● Task requirements
Copy the lines below exactly. Start at the first and finish with the line containing "COURSES (579, 169)".

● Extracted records
____
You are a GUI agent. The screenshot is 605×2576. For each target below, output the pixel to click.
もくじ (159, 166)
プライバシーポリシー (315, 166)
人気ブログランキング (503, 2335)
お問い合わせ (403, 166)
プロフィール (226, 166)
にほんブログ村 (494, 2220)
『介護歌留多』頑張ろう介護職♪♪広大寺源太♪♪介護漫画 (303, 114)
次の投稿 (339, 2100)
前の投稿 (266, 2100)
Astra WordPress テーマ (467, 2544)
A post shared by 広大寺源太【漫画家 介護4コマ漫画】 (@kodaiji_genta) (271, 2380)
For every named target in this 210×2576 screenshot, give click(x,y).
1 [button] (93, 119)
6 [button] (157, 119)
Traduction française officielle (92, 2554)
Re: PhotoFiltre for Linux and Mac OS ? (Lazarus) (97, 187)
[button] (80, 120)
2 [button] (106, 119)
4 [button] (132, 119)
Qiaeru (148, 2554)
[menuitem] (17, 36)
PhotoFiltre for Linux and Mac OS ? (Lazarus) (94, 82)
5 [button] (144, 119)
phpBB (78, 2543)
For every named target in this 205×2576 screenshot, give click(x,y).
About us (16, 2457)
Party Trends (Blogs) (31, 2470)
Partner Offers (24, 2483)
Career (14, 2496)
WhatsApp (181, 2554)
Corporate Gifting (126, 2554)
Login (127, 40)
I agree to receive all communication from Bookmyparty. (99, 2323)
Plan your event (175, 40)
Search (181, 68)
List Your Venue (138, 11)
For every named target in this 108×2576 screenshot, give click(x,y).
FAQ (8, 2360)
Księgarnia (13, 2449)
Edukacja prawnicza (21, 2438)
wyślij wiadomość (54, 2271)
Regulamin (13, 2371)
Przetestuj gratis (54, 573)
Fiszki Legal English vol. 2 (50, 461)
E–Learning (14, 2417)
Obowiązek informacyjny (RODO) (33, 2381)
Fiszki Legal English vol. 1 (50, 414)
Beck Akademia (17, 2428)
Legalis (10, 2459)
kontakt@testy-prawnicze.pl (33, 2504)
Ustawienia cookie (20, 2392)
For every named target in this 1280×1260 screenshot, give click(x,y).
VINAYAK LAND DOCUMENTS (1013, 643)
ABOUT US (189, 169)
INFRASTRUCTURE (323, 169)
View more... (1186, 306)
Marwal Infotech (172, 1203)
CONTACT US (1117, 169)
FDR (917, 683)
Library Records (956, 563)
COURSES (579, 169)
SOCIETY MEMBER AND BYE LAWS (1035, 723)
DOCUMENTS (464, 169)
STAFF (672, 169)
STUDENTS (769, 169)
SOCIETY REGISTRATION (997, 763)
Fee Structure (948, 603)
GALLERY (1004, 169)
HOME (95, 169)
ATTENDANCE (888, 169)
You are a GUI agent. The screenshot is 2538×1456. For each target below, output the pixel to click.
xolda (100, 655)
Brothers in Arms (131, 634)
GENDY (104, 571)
____
● The completed task
You are a GUI agent. The screenshot is 605×2576. For each target below, output the pixel to click.
もくじ (159, 166)
プライバシーポリシー (315, 166)
人気ブログランキング (503, 2335)
お問い合わせ (403, 166)
プロフィール (226, 166)
にほんブログ村 (494, 2220)
『介護歌留多』頑張ろう介護職♪♪広大寺源太♪♪介護漫画 (303, 114)
次の投稿 (339, 2100)
前の投稿 (266, 2100)
Astra WordPress テーマ (467, 2544)
A post shared by 広大寺源太【漫画家 介護4コマ漫画】 (@kodaiji_genta) (271, 2380)
For every named target in this 210×2576 screenshot, give click(x,y).
1 [button] (93, 119)
6 [button] (157, 119)
Traduction française officielle (92, 2554)
Re: PhotoFiltre for Linux and Mac OS ? (Lazarus) (97, 187)
[button] (80, 120)
2 [button] (106, 119)
4 [button] (132, 119)
Qiaeru (148, 2554)
[menuitem] (17, 36)
PhotoFiltre for Linux and Mac OS ? (Lazarus) (94, 82)
5 [button] (144, 119)
phpBB (78, 2543)
For every named target in this 205×2576 screenshot, give click(x,y).
About us (16, 2457)
Party Trends (Blogs) (31, 2470)
Partner Offers (24, 2483)
Career (14, 2496)
WhatsApp (181, 2554)
Corporate Gifting (126, 2554)
Login (127, 40)
I agree to receive all communication from Bookmyparty. (99, 2323)
Plan your event (175, 40)
Search (181, 68)
List Your Venue (138, 11)
For every named target in this 108×2576 screenshot, give click(x,y).
FAQ (8, 2360)
Księgarnia (13, 2449)
Edukacja prawnicza (21, 2438)
wyślij wiadomość (54, 2271)
Regulamin (13, 2371)
Przetestuj gratis (54, 573)
Fiszki Legal English vol. 2 (50, 461)
E–Learning (14, 2417)
Obowiązek informacyjny (RODO) (33, 2381)
Fiszki Legal English vol. 1 (50, 414)
Beck Akademia (17, 2428)
Legalis (10, 2459)
kontakt@testy-prawnicze.pl (33, 2504)
Ustawienia cookie (20, 2392)
For every named target in this 1280×1260 screenshot, give click(x,y).
VINAYAK LAND DOCUMENTS (1013, 643)
ABOUT US (189, 169)
INFRASTRUCTURE (323, 169)
View more... (1186, 306)
Marwal Infotech (172, 1203)
CONTACT US (1117, 169)
FDR (917, 683)
Library Records (956, 563)
COURSES (579, 169)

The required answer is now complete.